> Word and element location records:
--*--
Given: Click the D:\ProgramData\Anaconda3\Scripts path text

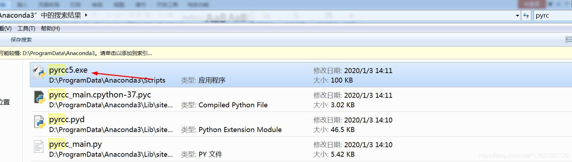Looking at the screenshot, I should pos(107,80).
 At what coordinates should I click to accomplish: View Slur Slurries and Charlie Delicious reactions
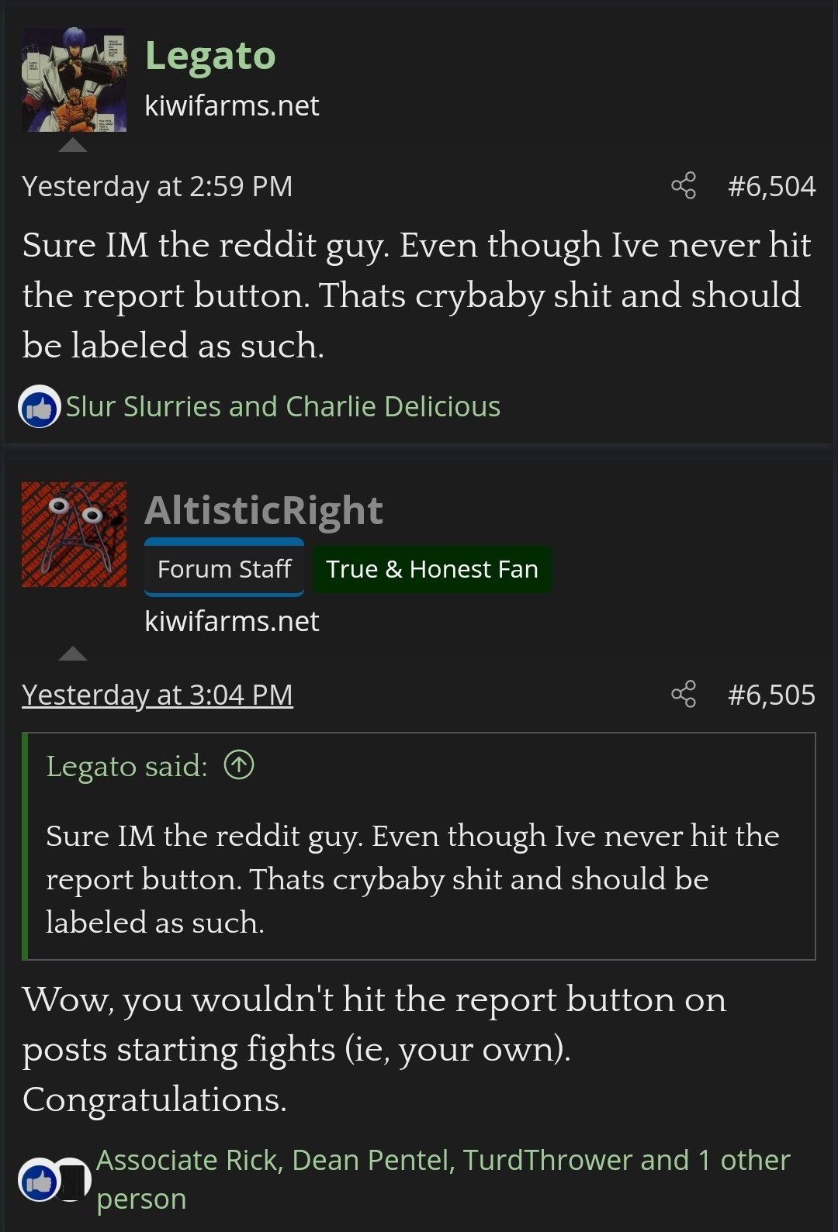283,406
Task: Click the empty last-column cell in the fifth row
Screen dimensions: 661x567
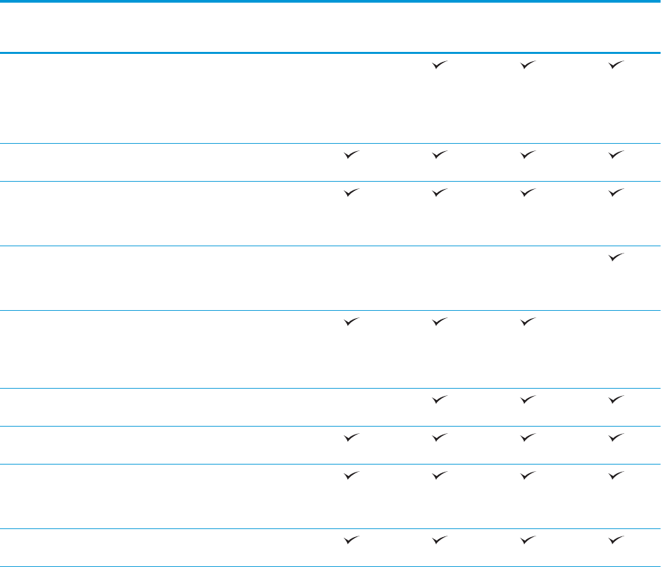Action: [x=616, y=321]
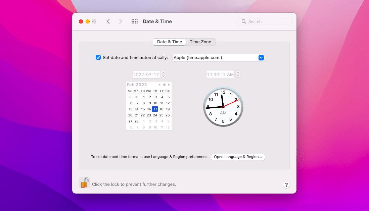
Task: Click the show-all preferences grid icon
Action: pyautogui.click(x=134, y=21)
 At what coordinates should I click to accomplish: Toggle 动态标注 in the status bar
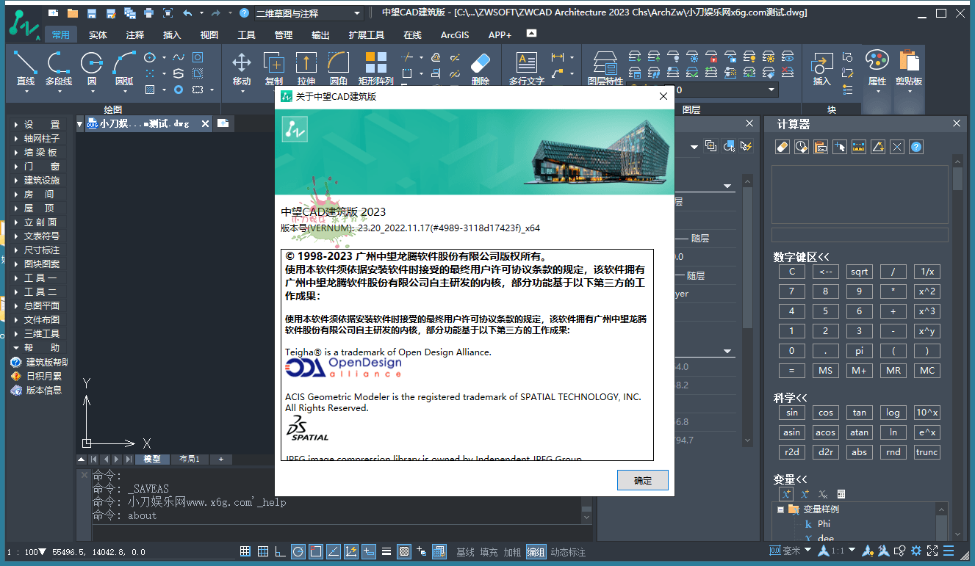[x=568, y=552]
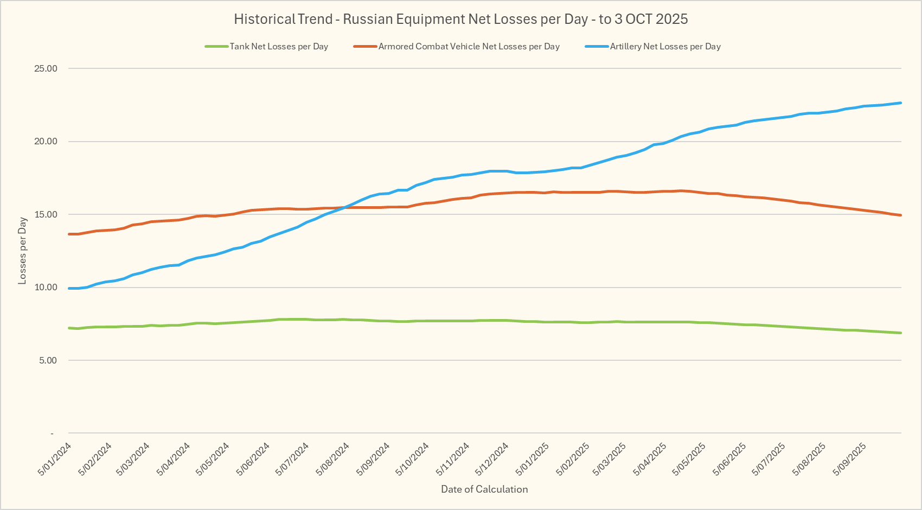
--*--
> What needs to be done: Return everything in the data from the line that contains "Task: Click the empty" down to the end, unchanged, including both the first and the last lines. Leave the pictures out.

> Written answer:
Task: Click the empty last-column cell in the fifth row
Screen dimensions: 661x567
Action: [x=616, y=321]
Task: Click the show-all preferences grid icon
Action: pyautogui.click(x=134, y=21)
 At what coordinates should I click to accomplish: Toggle 动态标注 in the status bar
[x=568, y=552]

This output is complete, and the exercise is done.